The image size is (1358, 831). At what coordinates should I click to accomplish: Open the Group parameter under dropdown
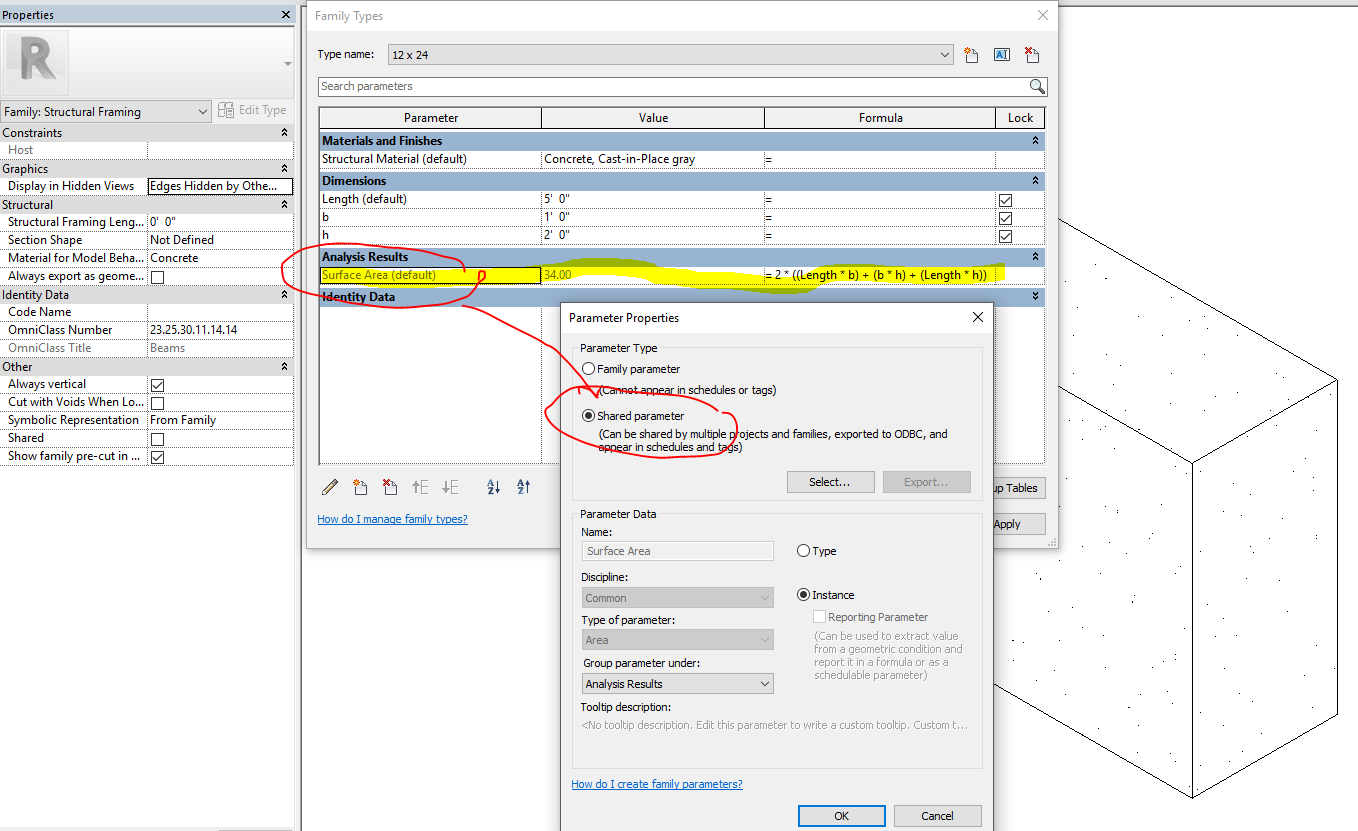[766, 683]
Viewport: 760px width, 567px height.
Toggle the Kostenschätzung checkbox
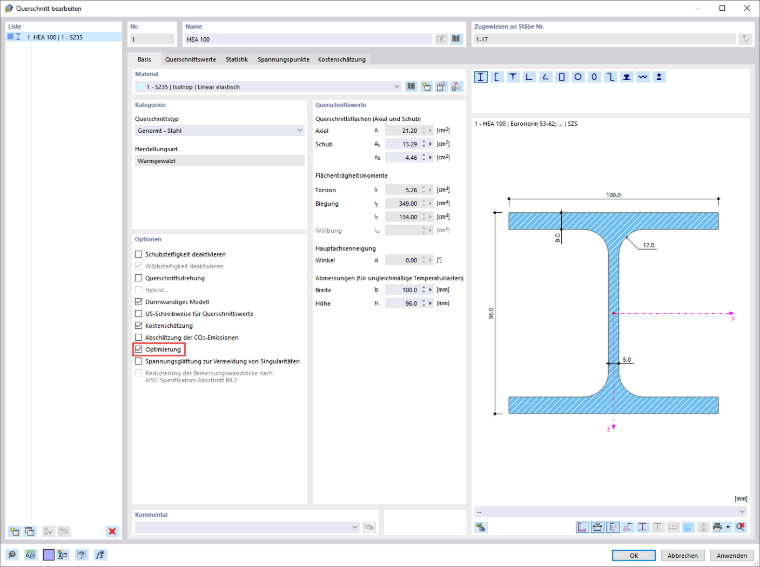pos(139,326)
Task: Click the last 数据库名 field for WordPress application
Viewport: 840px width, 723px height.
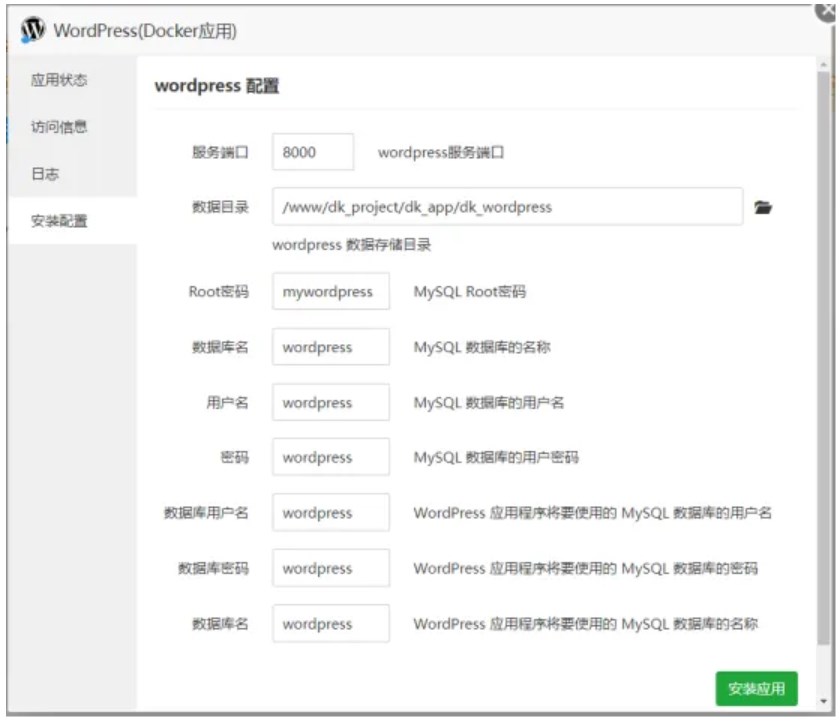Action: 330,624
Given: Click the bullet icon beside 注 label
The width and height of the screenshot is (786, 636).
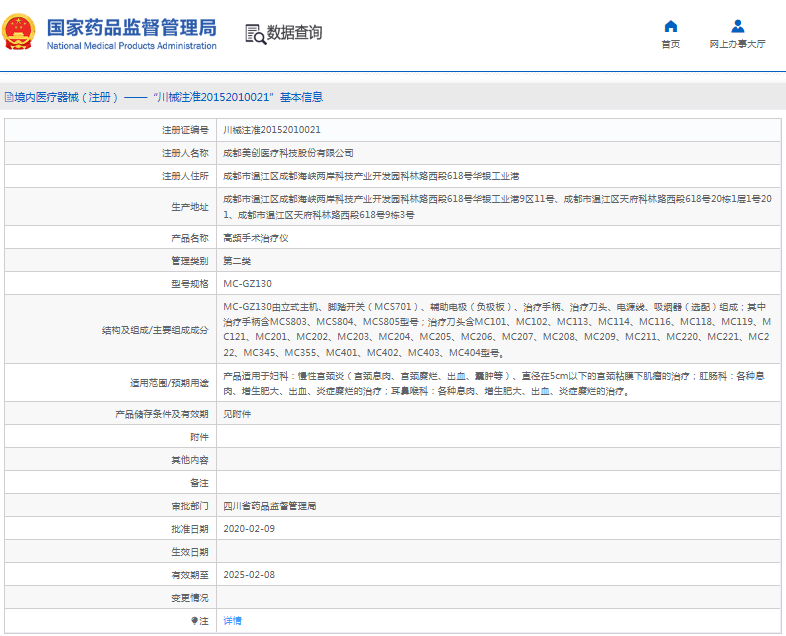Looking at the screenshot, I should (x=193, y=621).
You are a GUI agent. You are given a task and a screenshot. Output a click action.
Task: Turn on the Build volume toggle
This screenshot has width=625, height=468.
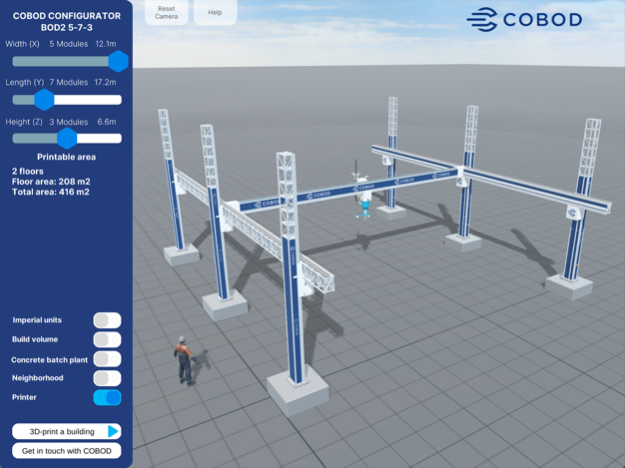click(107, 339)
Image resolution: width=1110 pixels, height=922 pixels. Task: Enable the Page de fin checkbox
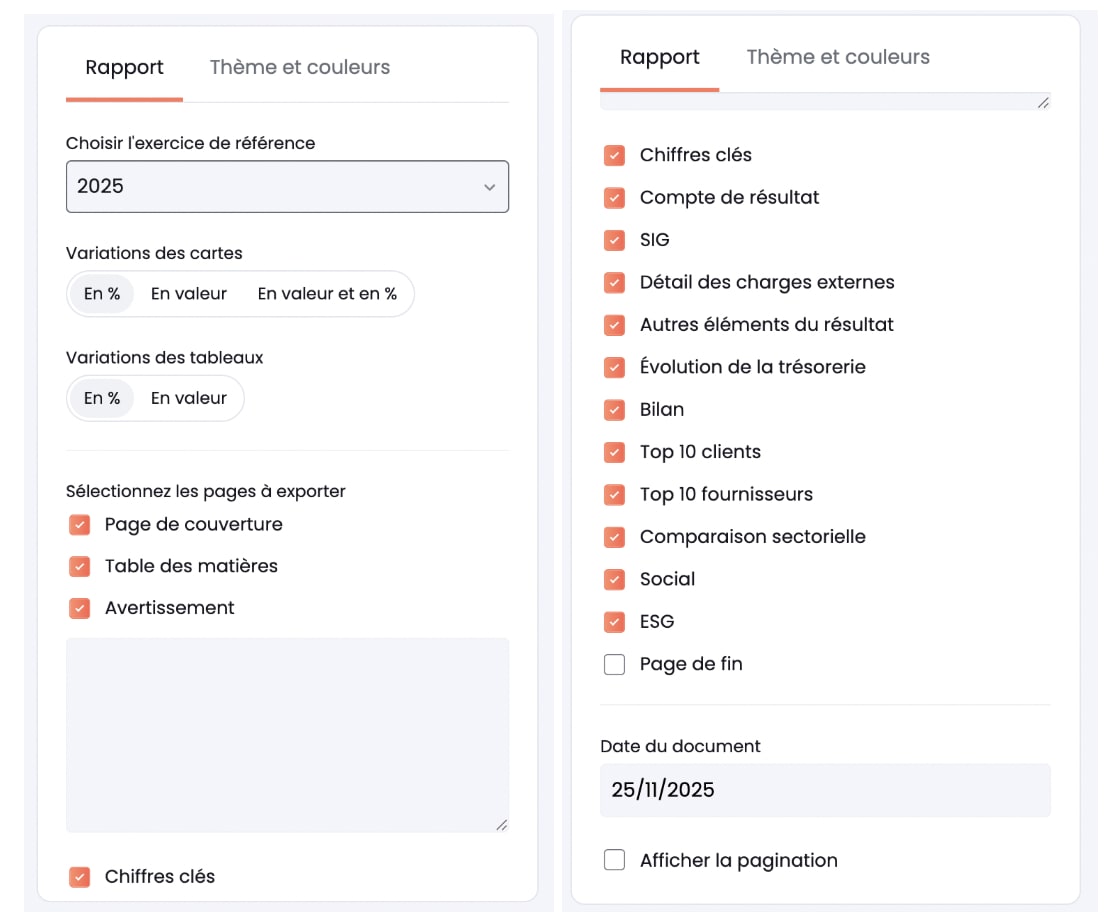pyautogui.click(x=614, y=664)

····················

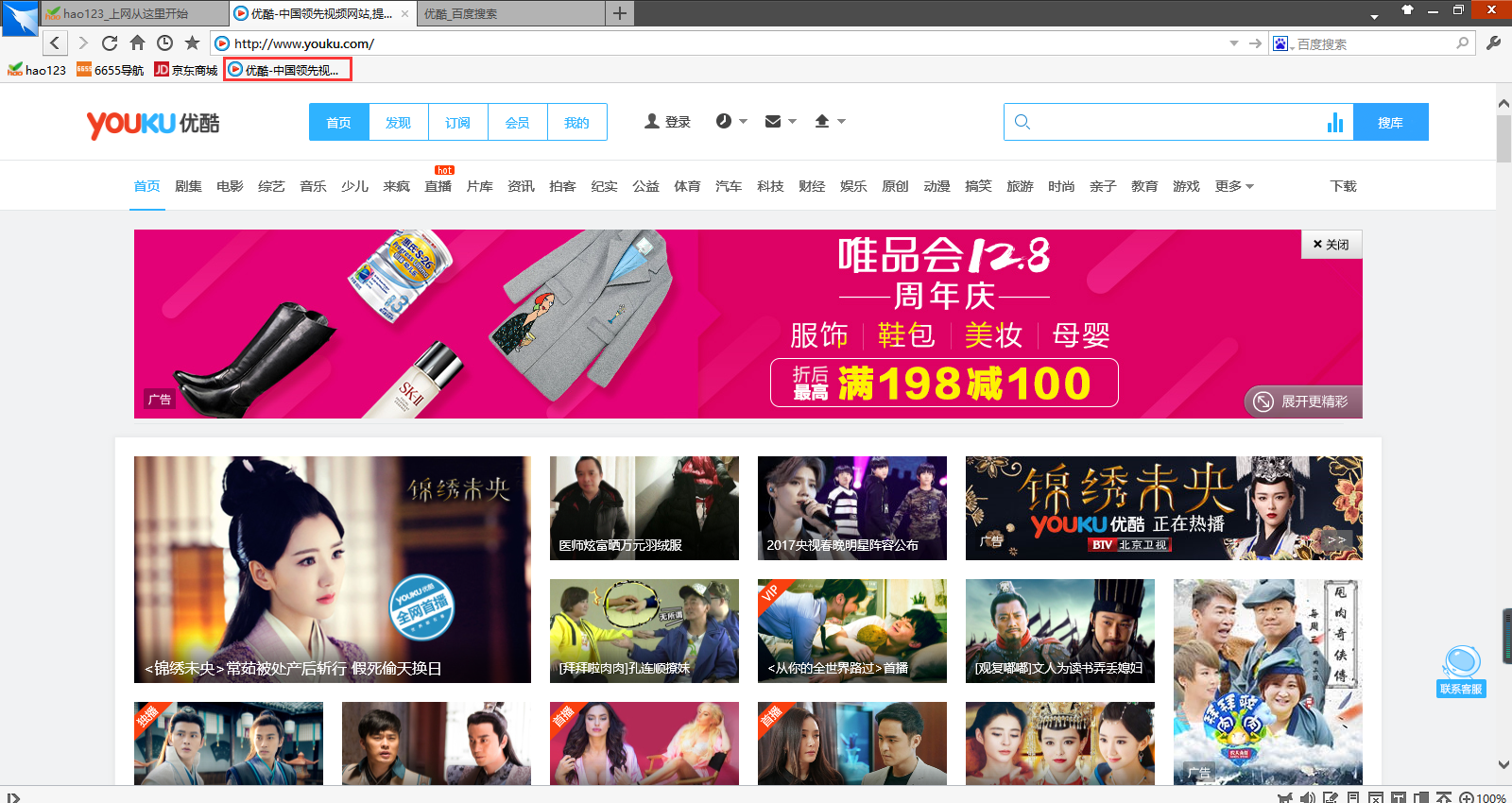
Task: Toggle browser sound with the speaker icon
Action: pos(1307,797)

····················

TASK REQUIREMENTS →
In the records above, everything from the line with "Given: Click the bullet icon beside 注 label" down to the line with "Task: Turn on the Build volume toggle" is to be set down exactly, both ends included, with no pictures and no other lines.

EXERCISE ANSWER →
Given: Click the bullet icon beside 注 label
The width and height of the screenshot is (786, 636).
Looking at the screenshot, I should (x=193, y=621).
You are a GUI agent. You are given a task and a screenshot. Output a click action.
Task: Turn on the Build volume toggle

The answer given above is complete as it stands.